とりあえず旅の間は黒金がいるので安心だ。
「なんか情熱的〜! チロちゃん、うらやましいわ! ペンギンよりよっぽどグッド・ルッキング・ガイじゃない!」
「…………」
困惑した表情は何かを隠しているようでもあった。
はっきりしない苦笑で誤魔化すチロルをフォローするように乙姫はチロルの浮き輪を掴んだ。

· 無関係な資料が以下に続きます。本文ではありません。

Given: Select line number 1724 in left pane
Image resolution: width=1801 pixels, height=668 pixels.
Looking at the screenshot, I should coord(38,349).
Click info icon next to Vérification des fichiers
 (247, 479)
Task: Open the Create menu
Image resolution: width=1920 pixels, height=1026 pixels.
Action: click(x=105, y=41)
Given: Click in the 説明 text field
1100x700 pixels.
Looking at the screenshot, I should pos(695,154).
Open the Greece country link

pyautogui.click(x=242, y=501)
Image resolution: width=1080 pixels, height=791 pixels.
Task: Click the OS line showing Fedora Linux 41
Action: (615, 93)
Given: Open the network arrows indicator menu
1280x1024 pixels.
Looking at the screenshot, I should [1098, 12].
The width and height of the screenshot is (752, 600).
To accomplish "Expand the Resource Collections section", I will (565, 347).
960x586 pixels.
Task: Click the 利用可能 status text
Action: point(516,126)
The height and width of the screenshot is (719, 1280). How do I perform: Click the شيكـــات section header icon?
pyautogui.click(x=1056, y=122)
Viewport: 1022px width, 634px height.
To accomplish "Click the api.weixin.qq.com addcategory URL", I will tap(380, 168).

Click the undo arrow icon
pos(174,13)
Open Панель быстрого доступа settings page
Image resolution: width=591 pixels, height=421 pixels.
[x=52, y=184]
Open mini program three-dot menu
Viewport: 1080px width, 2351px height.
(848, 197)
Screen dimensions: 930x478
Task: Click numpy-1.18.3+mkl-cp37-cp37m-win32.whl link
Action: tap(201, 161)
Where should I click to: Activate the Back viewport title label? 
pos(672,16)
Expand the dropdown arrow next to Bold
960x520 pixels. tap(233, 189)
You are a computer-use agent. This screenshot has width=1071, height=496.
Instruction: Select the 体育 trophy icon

「さぁてと! すっきりするために来たんだよ? 思いっきり遊んじゃおうよ!」
恐らく、字利家は四日間は手を出さないだろう。
口先だけで騙すようなタイプには見えなかった。
「ぅ、ああ」
思い出したかのように調子を取り戻すチロル。
一瞬、大丈夫だから、と絹夜に目配せして乙姫はチロルをひっぱって海岸に走った。
「あ〜、待って〜な〜!」
東海林も後を追っていく。
残った庵慈が豊満な胸を抱くように腕を組んで流し目で絹夜を見た。
「ねぇ、乙姫ちゃん、どんどんいい女になってるわよね?」
「どうだか」
「ん〜、変化には気がついてるくせに〜。全部、絹夜君のためよ」
「だったらなんだ」
「裏切っちゃだめよ。女を一人ぼっちで戦わせる男って最低」
おどけた口調から一気に教師のそれに変わった庵慈の声。
優しく、厳しいその声はどこか悲しげであった。
「覚えておこう」
その返事をした絹夜はどんな表情だったのだろうか。
字利家とは反対の方向に去っていった絹夜の背中にも変化を見ながら庵慈ははにかんだ。
ひねくれているんだか、素直なんだか、わからないやつだ。